**TASK DESCRIPTION**
Recast the listing, from the line with "Given: Toggle decimal" up to and including the end of the listing, as a two-column CSV headed instruction and answer. Give one row per instruction, put each field in quotes, and replace line breaks with spaces.

Extracted listing:
+-------+

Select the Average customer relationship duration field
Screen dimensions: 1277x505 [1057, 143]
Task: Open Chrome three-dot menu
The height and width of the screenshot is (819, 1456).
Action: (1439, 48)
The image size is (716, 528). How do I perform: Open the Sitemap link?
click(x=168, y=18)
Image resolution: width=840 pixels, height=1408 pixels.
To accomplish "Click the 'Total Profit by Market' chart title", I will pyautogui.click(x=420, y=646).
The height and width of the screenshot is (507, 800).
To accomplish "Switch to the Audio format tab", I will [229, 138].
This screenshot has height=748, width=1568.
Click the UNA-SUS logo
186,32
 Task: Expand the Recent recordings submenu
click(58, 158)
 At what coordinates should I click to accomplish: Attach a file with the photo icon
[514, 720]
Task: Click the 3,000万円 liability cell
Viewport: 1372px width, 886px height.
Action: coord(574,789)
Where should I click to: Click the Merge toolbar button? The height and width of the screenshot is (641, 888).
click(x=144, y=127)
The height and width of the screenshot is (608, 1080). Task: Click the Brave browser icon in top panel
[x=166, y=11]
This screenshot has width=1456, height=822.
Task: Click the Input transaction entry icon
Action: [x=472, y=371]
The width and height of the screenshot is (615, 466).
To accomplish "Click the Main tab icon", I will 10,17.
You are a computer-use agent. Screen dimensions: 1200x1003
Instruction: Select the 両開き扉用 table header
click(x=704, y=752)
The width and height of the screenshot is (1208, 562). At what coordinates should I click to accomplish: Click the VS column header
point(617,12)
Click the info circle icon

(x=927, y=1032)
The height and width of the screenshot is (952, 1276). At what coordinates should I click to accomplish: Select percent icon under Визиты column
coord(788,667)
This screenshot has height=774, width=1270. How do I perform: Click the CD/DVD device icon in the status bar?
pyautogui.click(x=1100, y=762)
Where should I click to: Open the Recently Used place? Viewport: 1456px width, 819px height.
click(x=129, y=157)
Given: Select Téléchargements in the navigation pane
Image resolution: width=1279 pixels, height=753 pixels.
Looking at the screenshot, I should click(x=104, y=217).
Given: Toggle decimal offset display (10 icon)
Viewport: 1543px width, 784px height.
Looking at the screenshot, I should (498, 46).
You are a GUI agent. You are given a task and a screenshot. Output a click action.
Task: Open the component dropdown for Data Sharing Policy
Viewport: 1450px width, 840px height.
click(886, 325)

+-------+

**SOLUTION BELOW**
instruction,answer
"Given: Toggle decimal offset display (10 icon) Viewport: 1543px width, 784px height.","Looking at the screenshot, I should (498, 46)."
"You are a GUI agent. You are given a task and a screenshot. Output a click action. Task: Open the component dropdown for Data Sharing Policy Viewport: 1450px width, 840px height.","click(886, 325)"